INSTRUCTIONS FOR THE TASK: Reproduce every entry below exactly, minus the pictures.

DATA FOR THIS EXERCISE:
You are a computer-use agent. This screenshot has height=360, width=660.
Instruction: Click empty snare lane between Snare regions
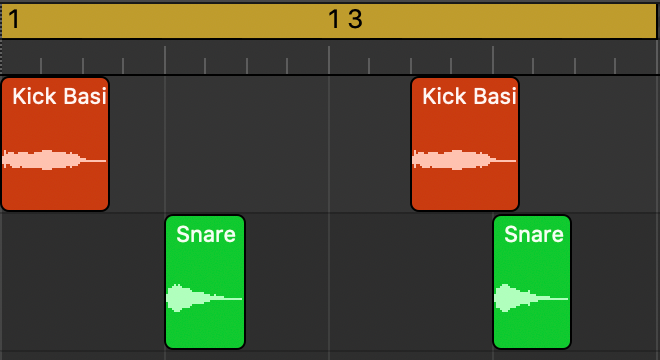(x=369, y=282)
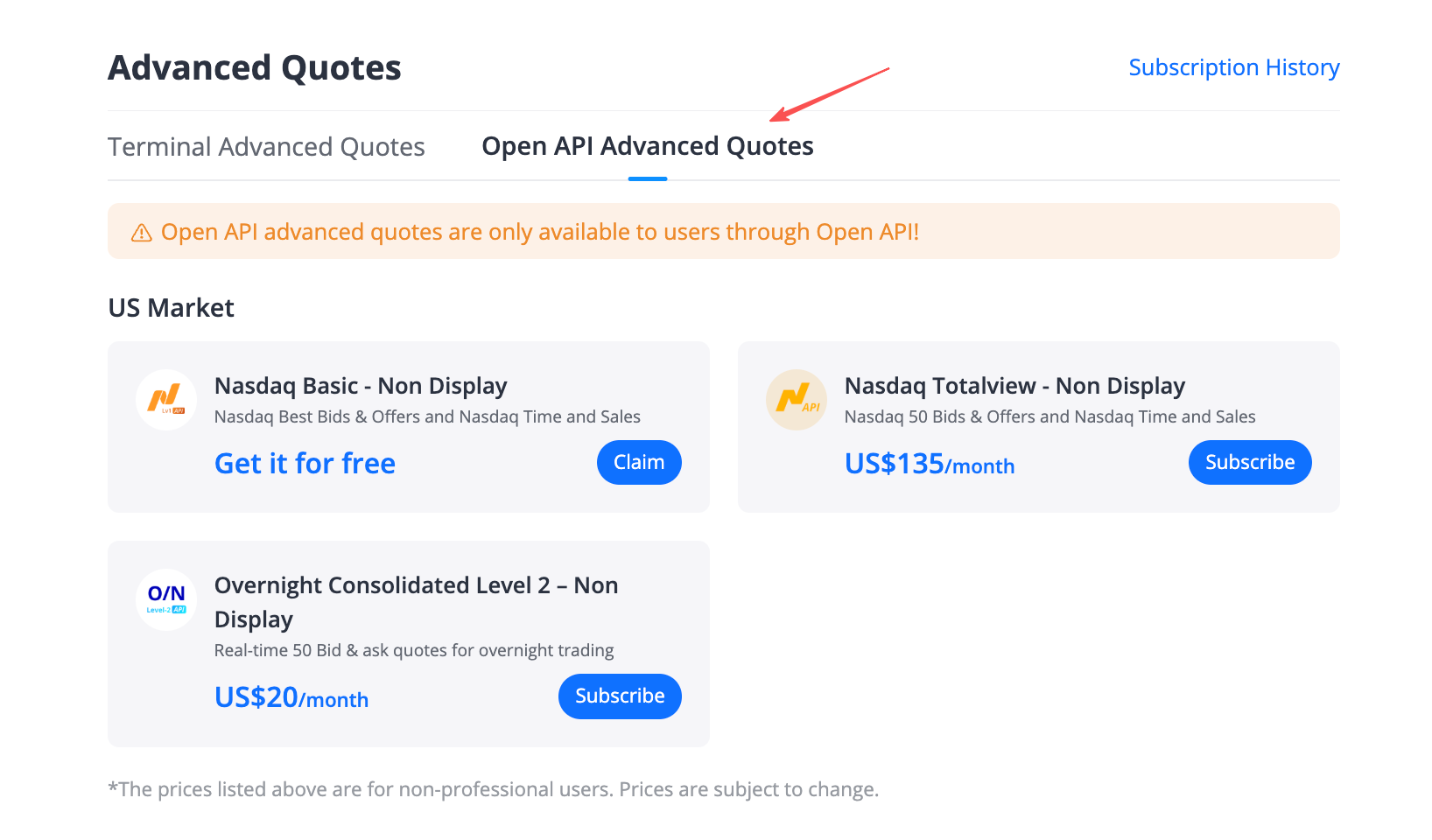Click the orange Open API notice banner
Viewport: 1432px width, 840px height.
pos(724,231)
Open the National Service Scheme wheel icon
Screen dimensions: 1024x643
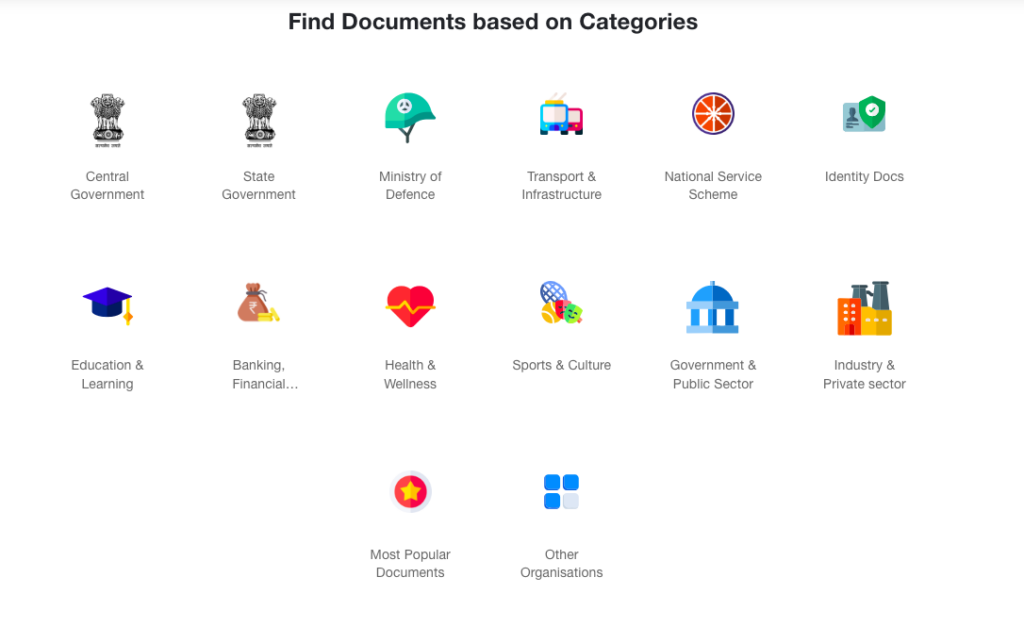(x=713, y=114)
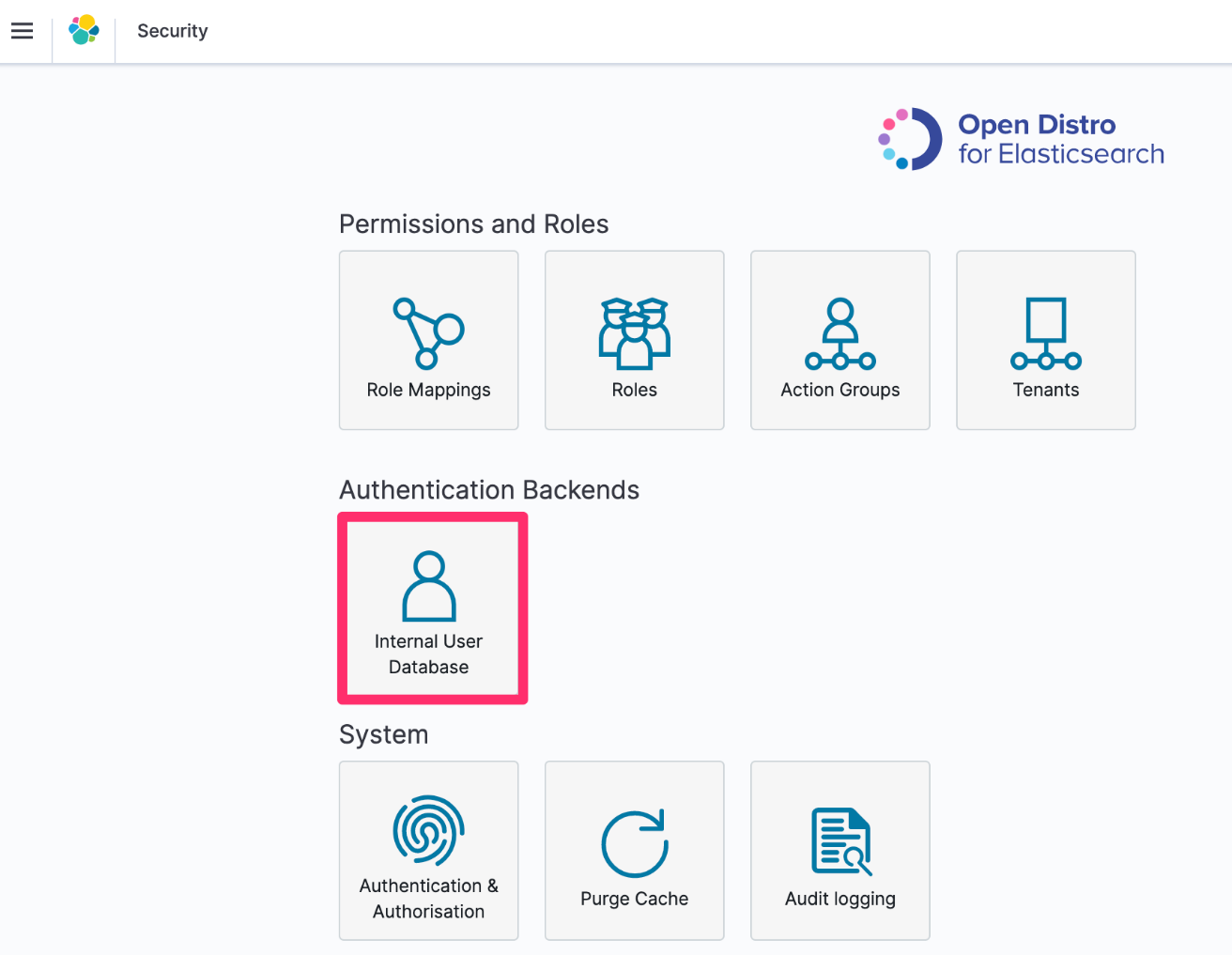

FINISHED EXERCISE:
You are a computer-use agent. This screenshot has height=360, width=660.
Instruction: Click empty snare lane between Snare regions
(x=369, y=282)
Click the orange Open API notice banner
Viewport: 1432px width, 840px height.
pos(724,231)
Open the National Service Scheme wheel icon
Screen dimensions: 1024x643
(x=713, y=114)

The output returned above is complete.